#### EXCERPTED DATA

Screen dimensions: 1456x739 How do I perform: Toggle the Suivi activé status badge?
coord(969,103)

==

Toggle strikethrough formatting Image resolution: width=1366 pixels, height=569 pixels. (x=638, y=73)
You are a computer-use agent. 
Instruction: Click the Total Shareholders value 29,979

==

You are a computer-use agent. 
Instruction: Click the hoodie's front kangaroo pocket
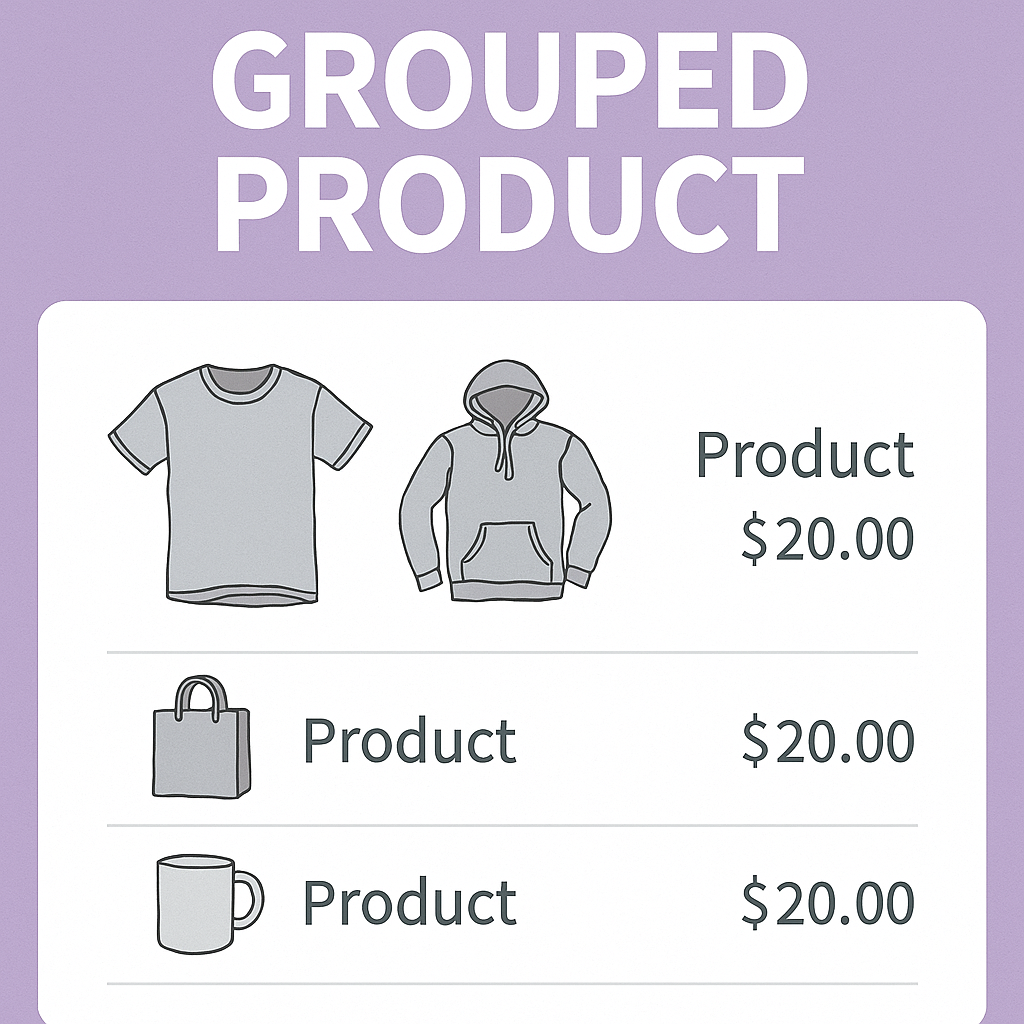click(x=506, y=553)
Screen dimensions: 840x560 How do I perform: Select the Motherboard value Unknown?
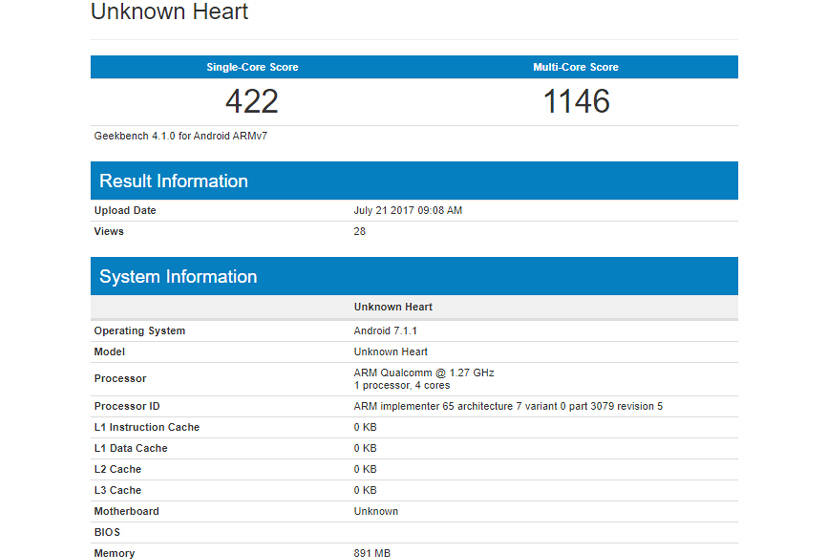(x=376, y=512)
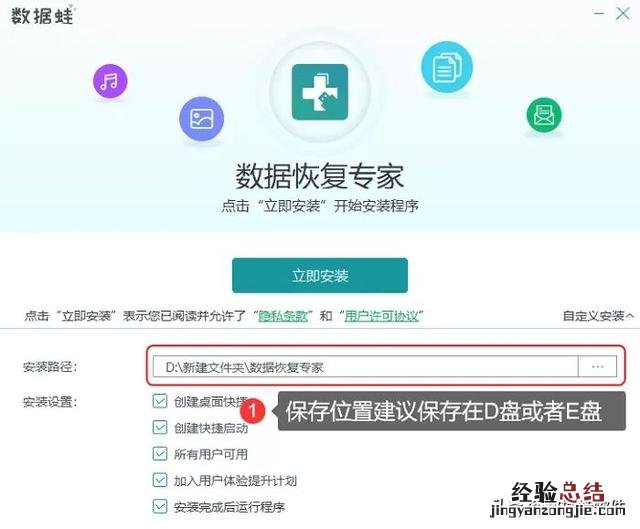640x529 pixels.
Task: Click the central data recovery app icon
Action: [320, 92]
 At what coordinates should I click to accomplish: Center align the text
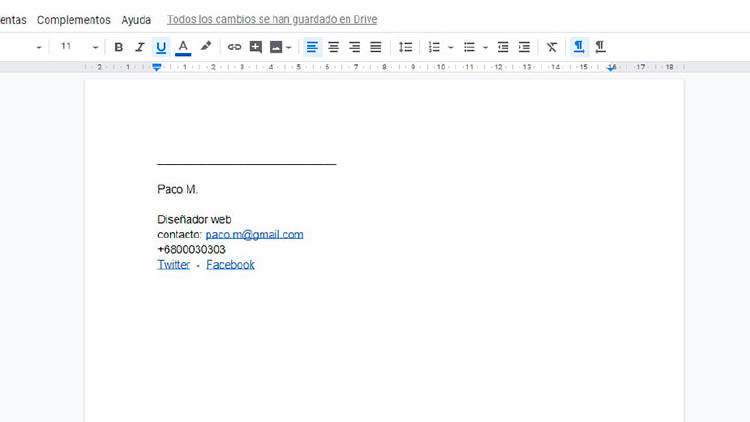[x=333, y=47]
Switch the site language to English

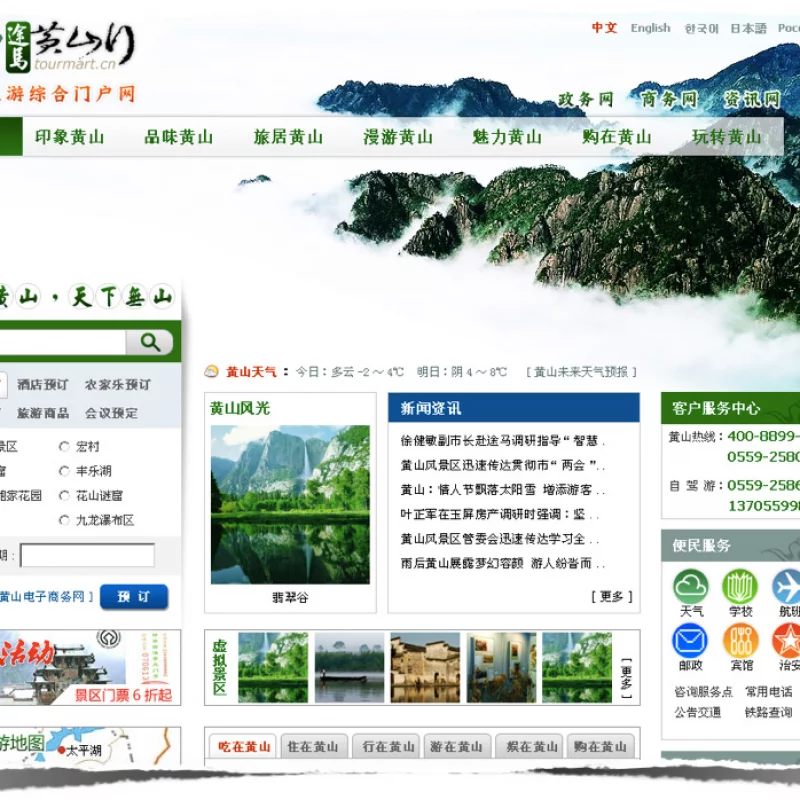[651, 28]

#### PROMPT
Your answer must consist solely of the lines above between the line holding "Toggle strikethrough formatting" and the line holding "Instruction: Click the Total", inclusive, copied exactly.

#### YOUR SOLUTION
Toggle strikethrough formatting Image resolution: width=1366 pixels, height=569 pixels. (x=638, y=73)
You are a computer-use agent. 
Instruction: Click the Total Shareholders value 29,979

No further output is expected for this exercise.